EXTRACTED INFORMATION START
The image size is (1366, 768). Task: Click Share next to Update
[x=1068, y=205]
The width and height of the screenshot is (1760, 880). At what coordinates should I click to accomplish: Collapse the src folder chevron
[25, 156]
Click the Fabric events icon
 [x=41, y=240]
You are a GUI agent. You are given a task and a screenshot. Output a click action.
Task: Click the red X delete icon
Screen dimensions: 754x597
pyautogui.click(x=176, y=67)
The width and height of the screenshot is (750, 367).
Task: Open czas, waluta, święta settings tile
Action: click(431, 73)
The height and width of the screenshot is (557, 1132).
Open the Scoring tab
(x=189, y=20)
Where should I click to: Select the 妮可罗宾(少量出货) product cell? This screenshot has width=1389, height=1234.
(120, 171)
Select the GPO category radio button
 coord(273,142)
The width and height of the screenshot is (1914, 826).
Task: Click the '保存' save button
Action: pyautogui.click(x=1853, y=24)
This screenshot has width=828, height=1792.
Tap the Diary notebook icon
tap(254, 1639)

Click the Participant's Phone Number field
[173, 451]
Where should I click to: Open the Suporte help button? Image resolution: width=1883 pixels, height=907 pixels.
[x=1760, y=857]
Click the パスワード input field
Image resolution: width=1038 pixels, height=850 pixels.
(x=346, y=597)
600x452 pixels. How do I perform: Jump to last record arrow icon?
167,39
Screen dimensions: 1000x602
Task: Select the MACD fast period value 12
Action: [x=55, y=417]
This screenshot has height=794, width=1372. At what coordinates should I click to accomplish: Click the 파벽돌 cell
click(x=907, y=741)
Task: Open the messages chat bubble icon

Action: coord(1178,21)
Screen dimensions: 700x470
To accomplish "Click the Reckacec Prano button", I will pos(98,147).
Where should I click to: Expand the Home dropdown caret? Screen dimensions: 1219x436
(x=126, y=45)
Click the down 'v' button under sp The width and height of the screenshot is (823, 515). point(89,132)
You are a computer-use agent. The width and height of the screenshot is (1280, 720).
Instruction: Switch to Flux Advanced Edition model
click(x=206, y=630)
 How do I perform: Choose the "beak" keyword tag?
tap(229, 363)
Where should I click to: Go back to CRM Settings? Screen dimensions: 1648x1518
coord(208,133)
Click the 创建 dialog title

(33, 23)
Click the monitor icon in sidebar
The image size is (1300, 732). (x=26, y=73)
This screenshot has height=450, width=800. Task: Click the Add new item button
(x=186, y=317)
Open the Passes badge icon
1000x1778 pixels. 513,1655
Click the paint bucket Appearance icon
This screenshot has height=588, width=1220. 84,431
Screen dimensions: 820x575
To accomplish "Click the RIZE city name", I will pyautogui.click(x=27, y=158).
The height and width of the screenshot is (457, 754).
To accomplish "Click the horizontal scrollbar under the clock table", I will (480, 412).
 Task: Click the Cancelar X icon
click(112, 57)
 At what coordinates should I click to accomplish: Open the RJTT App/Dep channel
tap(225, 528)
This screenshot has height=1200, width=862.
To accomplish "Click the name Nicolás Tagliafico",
EXTRACTED INFORMATION END
TASK DIRECTIONS.
Nothing but an exact copy of the records belongs in the answer.

ANSWER BOX.
The image size is (1366, 768). Task: Click Share next to Update
[x=1068, y=205]
The width and height of the screenshot is (1760, 880). At what coordinates should I click to accomplish: Collapse the src folder chevron
[25, 156]
Click the Fabric events icon
 [x=41, y=240]
You are a GUI agent. You are given a task and a screenshot. Output a click action.
Task: Click the red X delete icon
Screen dimensions: 754x597
pyautogui.click(x=176, y=67)
The width and height of the screenshot is (750, 367).
Task: Open czas, waluta, święta settings tile
Action: click(431, 73)
The height and width of the screenshot is (557, 1132).
Open the Scoring tab
(x=189, y=20)
Where should I click to: Select the 妮可罗宾(少量出货) product cell? This screenshot has width=1389, height=1234.
(120, 171)
Select the GPO category radio button
 coord(273,142)
The width and height of the screenshot is (1914, 826).
Task: Click the '保存' save button
Action: pyautogui.click(x=1853, y=24)
This screenshot has width=828, height=1792.
Tap the Diary notebook icon
tap(254, 1639)

Click the Participant's Phone Number field
[173, 451]
Where should I click to: Open the Suporte help button? Image resolution: width=1883 pixels, height=907 pixels.
[x=1760, y=857]
Click the パスワード input field
Image resolution: width=1038 pixels, height=850 pixels.
(x=346, y=597)
600x452 pixels. How do I perform: Jump to last record arrow icon?
167,39
Screen dimensions: 1000x602
Task: Select the MACD fast period value 12
Action: [x=55, y=417]
This screenshot has height=794, width=1372. At what coordinates should I click to accomplish: Click the 파벽돌 cell
click(x=907, y=741)
Task: Open the messages chat bubble icon

Action: coord(1178,21)
Screen dimensions: 700x470
To accomplish "Click the Reckacec Prano button", I will pos(98,147).
Where should I click to: Expand the Home dropdown caret? Screen dimensions: 1219x436
(x=126, y=45)
Click the down 'v' button under sp The width and height of the screenshot is (823, 515). point(89,132)
You are a computer-use agent. The width and height of the screenshot is (1280, 720).
Instruction: Switch to Flux Advanced Edition model
click(x=206, y=630)
 How do I perform: Choose the "beak" keyword tag?
tap(229, 363)
Where should I click to: Go back to CRM Settings? Screen dimensions: 1648x1518
coord(208,133)
Click the 创建 dialog title

(33, 23)
Click the monitor icon in sidebar
The image size is (1300, 732). (x=26, y=73)
This screenshot has height=450, width=800. Task: Click the Add new item button
(x=186, y=317)
Open the Passes badge icon
1000x1778 pixels. 513,1655
Click the paint bucket Appearance icon
This screenshot has height=588, width=1220. 84,431
Screen dimensions: 820x575
To accomplish "Click the RIZE city name", I will pyautogui.click(x=27, y=158).
The height and width of the screenshot is (457, 754).
To accomplish "Click the horizontal scrollbar under the clock table", I will (480, 412).
 Task: Click the Cancelar X icon
click(112, 57)
 At what coordinates should I click to accomplish: Open the RJTT App/Dep channel
tap(225, 528)
This screenshot has height=1200, width=862.
To accomplish "Click the name Nicolás Tagliafico",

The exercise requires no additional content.